--- Exercise ---
Among the lines below, copy exactly those from the one with "Task: Delete the HomeAssistant target" through the one with "Given: Open Soda under Side Order", counting both ends.

--- --- ---

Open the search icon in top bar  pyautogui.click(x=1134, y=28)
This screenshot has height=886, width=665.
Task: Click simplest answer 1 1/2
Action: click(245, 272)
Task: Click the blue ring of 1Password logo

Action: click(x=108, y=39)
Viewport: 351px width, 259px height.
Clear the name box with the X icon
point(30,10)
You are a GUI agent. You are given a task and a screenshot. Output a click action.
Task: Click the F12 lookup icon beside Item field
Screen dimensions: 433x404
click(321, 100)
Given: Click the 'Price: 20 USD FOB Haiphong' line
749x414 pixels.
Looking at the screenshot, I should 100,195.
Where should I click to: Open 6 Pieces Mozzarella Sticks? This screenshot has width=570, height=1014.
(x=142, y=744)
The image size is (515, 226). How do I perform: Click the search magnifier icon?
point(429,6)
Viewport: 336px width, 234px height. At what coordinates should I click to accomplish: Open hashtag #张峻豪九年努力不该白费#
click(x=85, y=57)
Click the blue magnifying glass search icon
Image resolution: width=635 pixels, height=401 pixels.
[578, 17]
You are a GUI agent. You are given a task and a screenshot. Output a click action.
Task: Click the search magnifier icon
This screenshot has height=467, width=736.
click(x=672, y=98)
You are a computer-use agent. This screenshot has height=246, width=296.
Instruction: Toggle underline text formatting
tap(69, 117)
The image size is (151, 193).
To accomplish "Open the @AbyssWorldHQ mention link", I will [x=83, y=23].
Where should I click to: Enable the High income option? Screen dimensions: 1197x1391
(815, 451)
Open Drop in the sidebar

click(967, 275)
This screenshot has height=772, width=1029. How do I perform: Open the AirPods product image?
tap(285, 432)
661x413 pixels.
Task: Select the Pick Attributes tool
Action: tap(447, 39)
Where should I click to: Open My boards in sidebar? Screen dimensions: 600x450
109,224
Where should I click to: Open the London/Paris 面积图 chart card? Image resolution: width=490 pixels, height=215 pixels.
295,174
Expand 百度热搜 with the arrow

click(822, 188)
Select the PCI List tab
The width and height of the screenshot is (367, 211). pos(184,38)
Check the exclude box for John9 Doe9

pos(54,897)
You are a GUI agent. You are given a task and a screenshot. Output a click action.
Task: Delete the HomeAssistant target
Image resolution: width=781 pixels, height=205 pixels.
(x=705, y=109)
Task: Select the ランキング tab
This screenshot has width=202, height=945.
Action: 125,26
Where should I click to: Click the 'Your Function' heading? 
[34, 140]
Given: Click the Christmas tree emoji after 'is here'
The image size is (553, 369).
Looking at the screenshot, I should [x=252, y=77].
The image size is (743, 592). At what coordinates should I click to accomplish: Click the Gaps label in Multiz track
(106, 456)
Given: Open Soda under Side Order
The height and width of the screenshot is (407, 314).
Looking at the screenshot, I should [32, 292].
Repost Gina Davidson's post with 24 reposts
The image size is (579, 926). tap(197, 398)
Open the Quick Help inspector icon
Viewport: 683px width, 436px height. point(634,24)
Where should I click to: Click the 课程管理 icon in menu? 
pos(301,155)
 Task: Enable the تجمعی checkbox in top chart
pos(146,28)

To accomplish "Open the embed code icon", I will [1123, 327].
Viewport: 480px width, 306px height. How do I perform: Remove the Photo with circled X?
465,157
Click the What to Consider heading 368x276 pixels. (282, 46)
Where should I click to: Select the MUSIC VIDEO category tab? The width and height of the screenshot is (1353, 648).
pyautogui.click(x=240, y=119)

--- --- ---

--- Answer to this task ---
Task: Delete the HomeAssistant target
Image resolution: width=781 pixels, height=205 pixels.
(x=705, y=109)
Task: Select the ランキング tab
This screenshot has width=202, height=945.
Action: 125,26
Where should I click to: Click the 'Your Function' heading? 
[34, 140]
Given: Click the Christmas tree emoji after 'is here'
The image size is (553, 369).
Looking at the screenshot, I should [x=252, y=77].
The image size is (743, 592). At what coordinates should I click to accomplish: Click the Gaps label in Multiz track
(106, 456)
Given: Open Soda under Side Order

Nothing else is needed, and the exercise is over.